EXERCISE INSTRUCTIONS: Each record that follows is to be transcribed exactly, excluding its images.
▬▬▬▬▬▬
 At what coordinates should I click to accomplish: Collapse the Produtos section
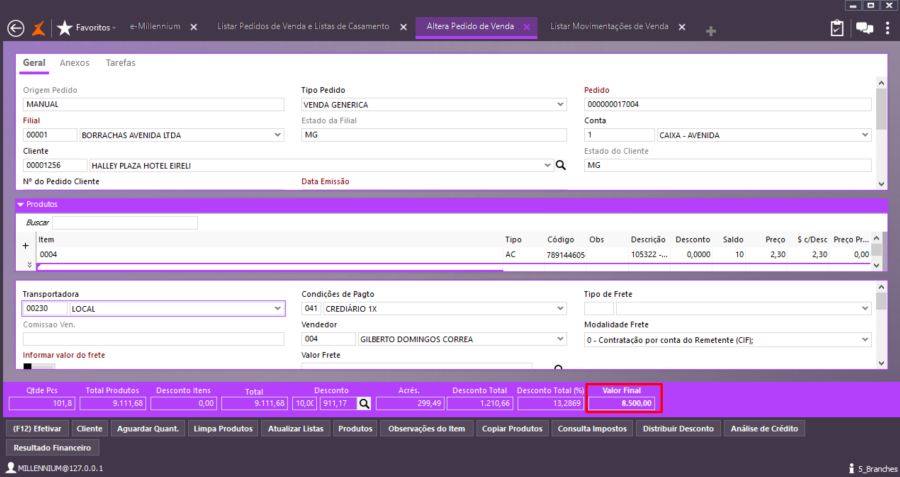(20, 204)
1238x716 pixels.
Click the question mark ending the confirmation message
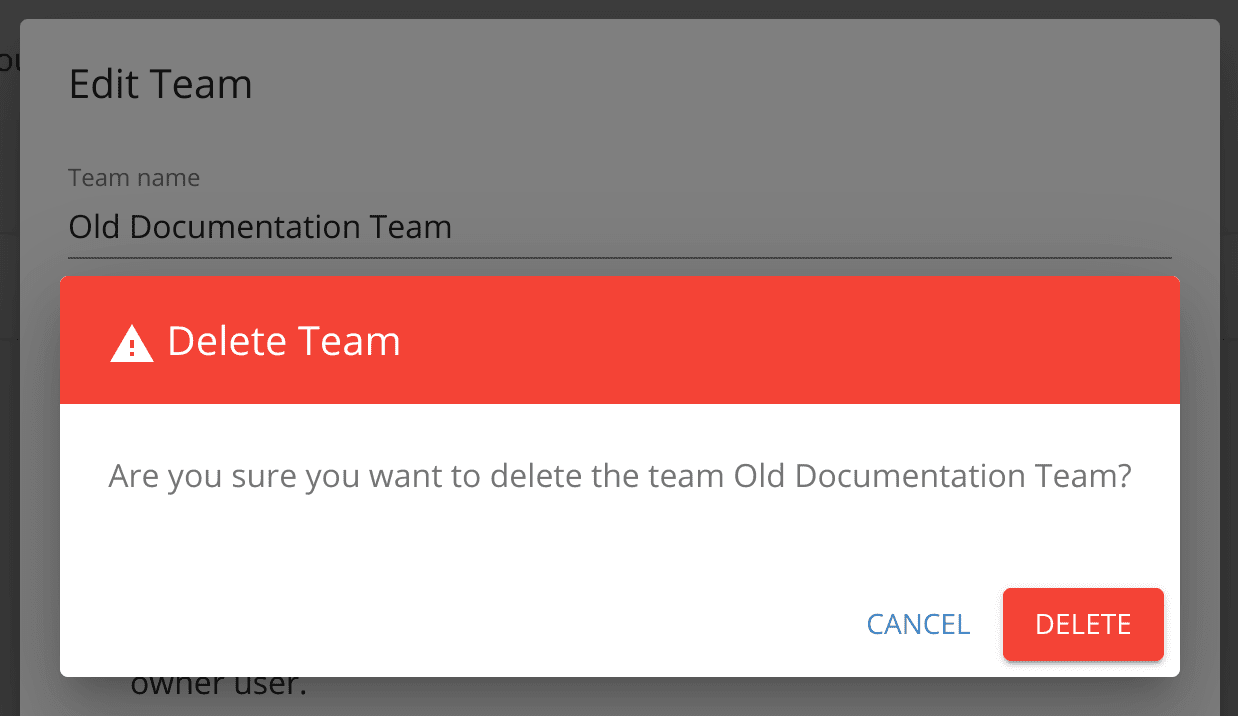pos(1123,476)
▬▬▬▬▬▬
TASK OUTPUT:
 At what coordinates should I click to accomplish: Collapse the Produtos section
(20, 204)
1238x716 pixels.
Click the question mark ending the confirmation message
pos(1123,476)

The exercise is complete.